Full of Fees: Felix’s Future

A graph of Value over Time for a retirement plan with substantial fees over forty years.
Figure 2: Felix’s Retirement Plan with 2.33% in Expenses Each Year

Using the same model, but withdrawing 2.33% in fees each year, Felix should expect a dramatic drop in retirement savings.  He can expect around $630 thousand in his nest egg at Age 70.  His best case scenario of $1.4 million pales in comparison to Freya; and his worst case scenario of $290 thousand may lead to serious hardship in his later years.


Felix and Freya do the same work over their lifetimes and contribute the same amount to the retirement goals, but they will enjoy vastly different outcomes.  Here’s the difference in their account balances each year.  Take careful note that in the short term Felix’s additional costs are hardly a blip on the radar.  But over the course of an investing life time, Freya nearly doubles his money.  There is no other variable to control for in this example:  It’s all about the fees.

A graph of the cumulative cost of fees over 40 years of investing
Figure 3: How much Felix will spend on fees.

What Can You Do About Fees?

First, go look at the expense ratios for any fund you’re invested in.  Can you get the same exposure with a lower cost fund?

Second, it might be impossible or prohibitive to get out of a current investment, but you can improve your outlook by putting all future investment funds into lower cost alternatives.  You almost can’t go wrong investing in passive funds at Vanguard: I recommend the three fund portfolio which can be had for less than a tenth of one percent in fees.  If you’re restricted, perhaps by poor 401(k) options, you should still look at the fees of the available investments to improve your long term potential.

Third, there are good reasons to pay a financial advisor – for example if you know that you need help with the behavioral side of investing.  However, you don’t need to pay fees to stick to a simple plan: Know the value of a high savings rate and invest in the whole stock market at the lowest cost possible.
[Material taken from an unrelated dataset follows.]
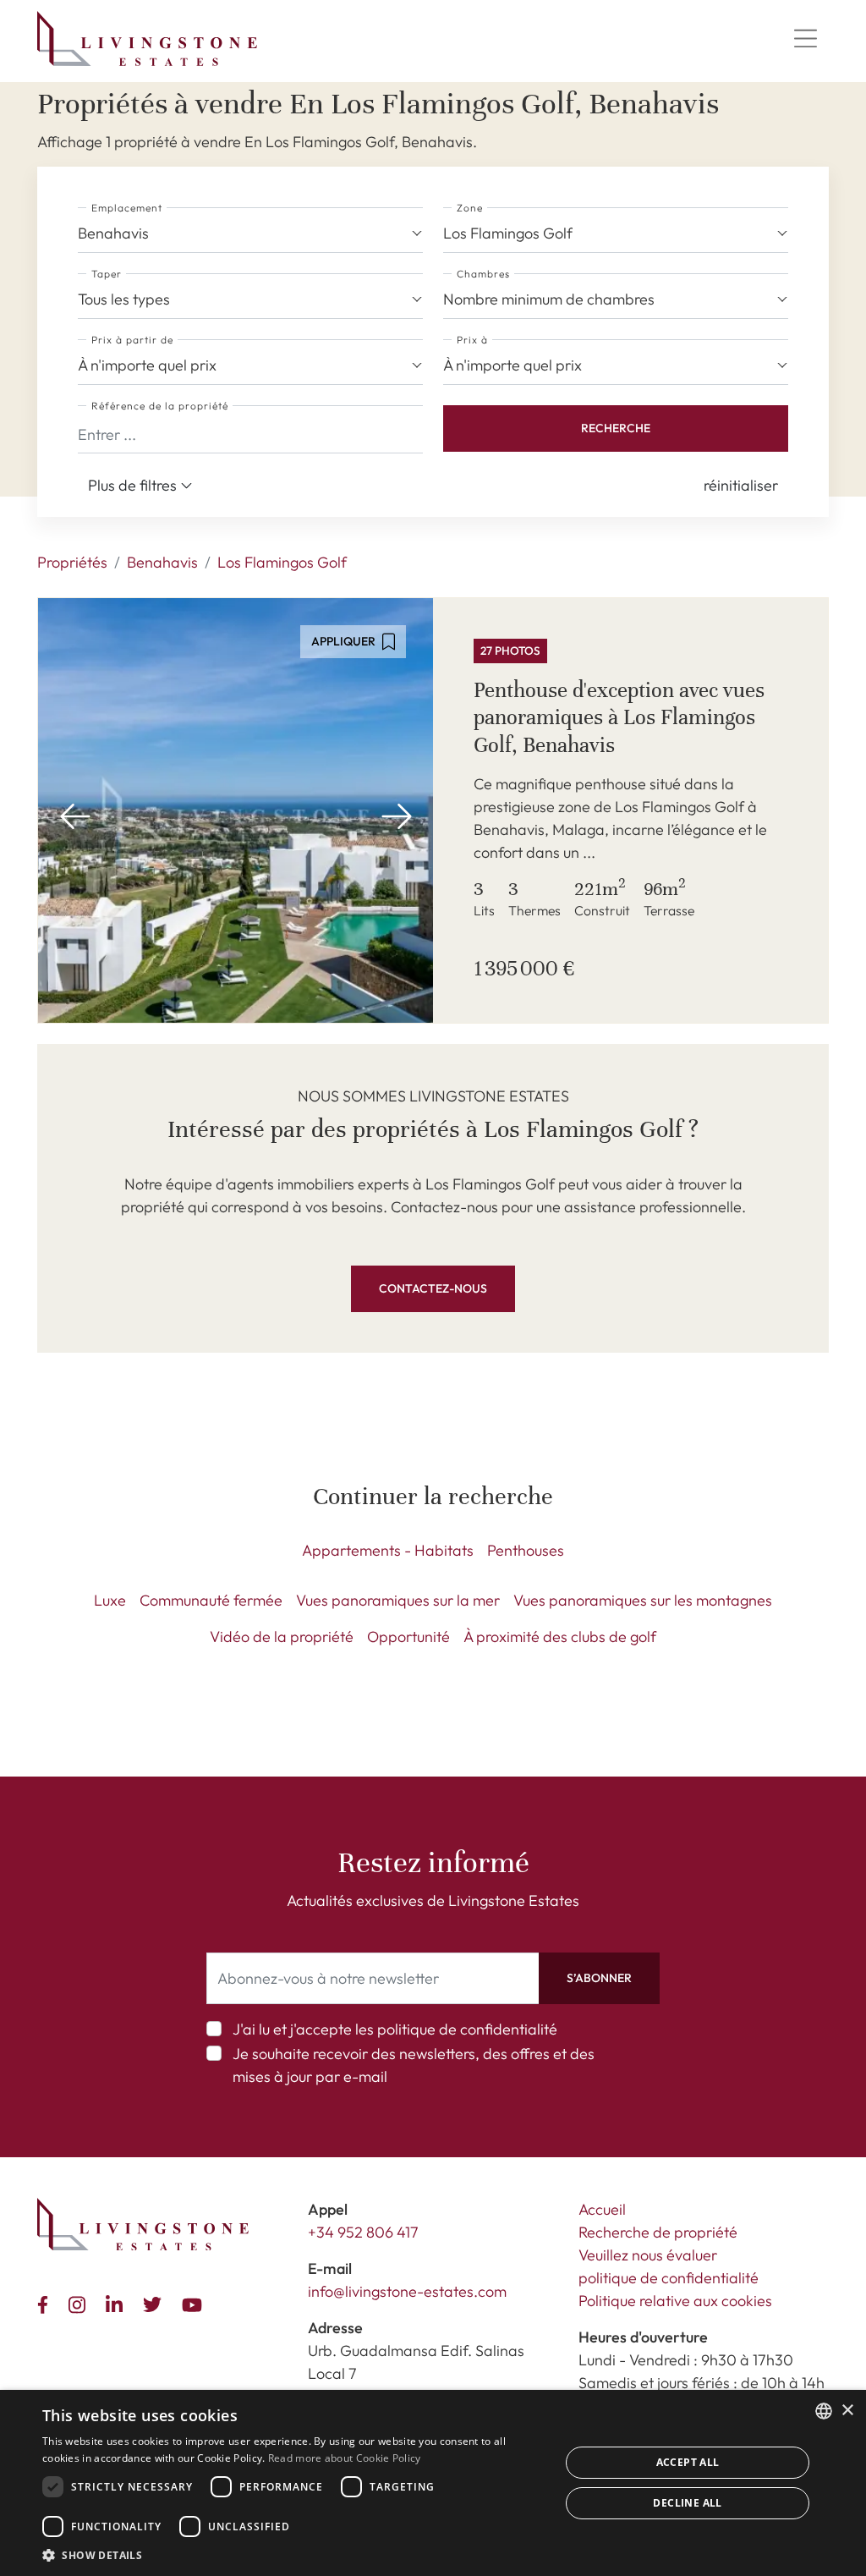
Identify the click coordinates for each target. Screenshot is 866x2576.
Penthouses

The magic of compounding works for you with returns on investment and against you in exactly the same way with costs. To a large extent, you can’t control the returns you receive, but you can and should control your costs. With apologies, I have to end this post with: It’s your choice, FREEdom or FEE(dumb)*.


*I have some regrets in life, but I’ll go to my grave defending horrible word play and hacky puns.